Prisionera de la enfermedad, al cabo del tiempo y llegado a un punto de no retorno, a aquella mujer ya no le fue posible volver atrás, y más tarde sus familiares, tutores o autoridades locales la internaron en una residencia, entendemos que religiosa, en Santiago. Y para financiar los gastos de su internamiento procedieron a la venta, en subasta pública, de los bienes, tanto muebles como inmuebles, de la familia; subasta a la que acudió mi progenitor en años de posguerra. Además de la casa en la que residía aquella familia, que actualmente llaman de la Portuguesa, ubicada en la plaza de Castelao, situada a la izquierda de la casa de los Miñones, calle en medio, se subastaron todos los muebles y enseres y mantuvieron alquilado otro inmueble, singular, en el que estaba instalada la escuela de orientación marítima, sito en la calle Peligros, el de la famosa balconada de piedra, con el fin de financiar en lo posible los gastos producidos por el ingreso y estancia de la mujer enferma.
Y, es que, Antonio Porrúa Andrade (Corcubión, 18 enero de 1865-26 de noviembre de 1949), el padre de estas dos mujeres, hijo él del naviero corcubionés Francisco Porrúa Rodríguez, un empresario marítimo que aparece en 1861 como el 28.º mayor contribuyente fiscal del municipio de Corcubión. Antonio fue sobrino del médico de igual nombre, Antonio Porrúa Rodríguez, distinguido con una calle con su nombre, precisamente una de las principales de la villa de San Marcos. Porrúa Andrade estuvo casado con Laureana Morvila Guinferrer Martínez y dejó dos hijas: Carmen y María, una, no sé cuál, la enferma en cuestión.
Ayudante de Marina
En el mes de marzo de 1900, Antonio Porrúa Andrade, piloto particular, había sido nombrado ayudante de Marina del distrito de Camariñas, en relevo del de igual clase, Lorenzo Galiana Linares. Y, posteriormente, también ejerció durante varios años el cargo de ayudante de Marina de Corcubión. Capitán de Corbeta, Caballero de la Gran Cruz y Placa de San Hermenegildo, en 1925 ya estaba retirado y residía en su pueblo natal, la villa de las Mercedes y en 1940, poco después de finalizar la contienda civil española, falleció su esposa Laureana Morvila.
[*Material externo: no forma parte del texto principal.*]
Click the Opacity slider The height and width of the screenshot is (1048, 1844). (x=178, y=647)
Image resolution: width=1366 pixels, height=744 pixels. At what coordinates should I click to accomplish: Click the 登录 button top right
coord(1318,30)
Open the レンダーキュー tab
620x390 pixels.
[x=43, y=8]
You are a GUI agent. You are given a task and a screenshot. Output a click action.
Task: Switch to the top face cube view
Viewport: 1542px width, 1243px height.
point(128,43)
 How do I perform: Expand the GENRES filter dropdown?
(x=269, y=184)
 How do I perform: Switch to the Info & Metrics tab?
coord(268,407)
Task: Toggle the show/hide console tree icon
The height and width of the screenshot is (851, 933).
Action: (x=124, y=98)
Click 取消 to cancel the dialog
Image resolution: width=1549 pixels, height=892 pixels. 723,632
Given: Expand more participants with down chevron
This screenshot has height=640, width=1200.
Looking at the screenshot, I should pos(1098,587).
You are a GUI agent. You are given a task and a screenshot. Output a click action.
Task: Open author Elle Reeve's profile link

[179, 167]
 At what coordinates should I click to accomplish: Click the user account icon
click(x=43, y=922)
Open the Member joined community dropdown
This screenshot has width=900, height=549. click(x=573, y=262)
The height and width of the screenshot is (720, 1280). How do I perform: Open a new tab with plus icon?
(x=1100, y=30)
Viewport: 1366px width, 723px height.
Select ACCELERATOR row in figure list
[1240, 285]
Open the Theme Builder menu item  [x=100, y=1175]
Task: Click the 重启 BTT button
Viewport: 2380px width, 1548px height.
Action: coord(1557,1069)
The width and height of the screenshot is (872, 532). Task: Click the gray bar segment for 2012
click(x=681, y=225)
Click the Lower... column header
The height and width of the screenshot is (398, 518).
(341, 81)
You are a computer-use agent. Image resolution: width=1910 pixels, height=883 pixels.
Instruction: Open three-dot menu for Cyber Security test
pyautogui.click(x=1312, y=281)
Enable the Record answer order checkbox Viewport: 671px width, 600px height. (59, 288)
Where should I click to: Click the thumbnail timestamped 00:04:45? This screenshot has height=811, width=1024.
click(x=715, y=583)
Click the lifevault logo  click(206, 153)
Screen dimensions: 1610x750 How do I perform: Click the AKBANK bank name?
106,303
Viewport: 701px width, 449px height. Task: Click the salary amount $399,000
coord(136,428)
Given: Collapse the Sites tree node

Antonio, el padre, falleció a la edad de 84 años en Corcubión el 26 de noviembre de 1949, antes del suceso de su hija, y nada sabemos del recorrido posterior de las dos descendientes que le sobrevivieron, a excepción del incidente del dinero arrojado al mar por una de ellas, la que sufrió ciertos problemas mentales. En fin, que condensamos en estas breves líneas un puñado de vidas e intentamos tratarlas con el máximo respecto; unas microhistorias que no importan a muchos, pero, en todo caso, son dramas humanos que quizás pudieran no merecer ser contados. Pero, sí, son memoria de mi pueblo, de gente de Corcubión, en todo caso, historia con fin.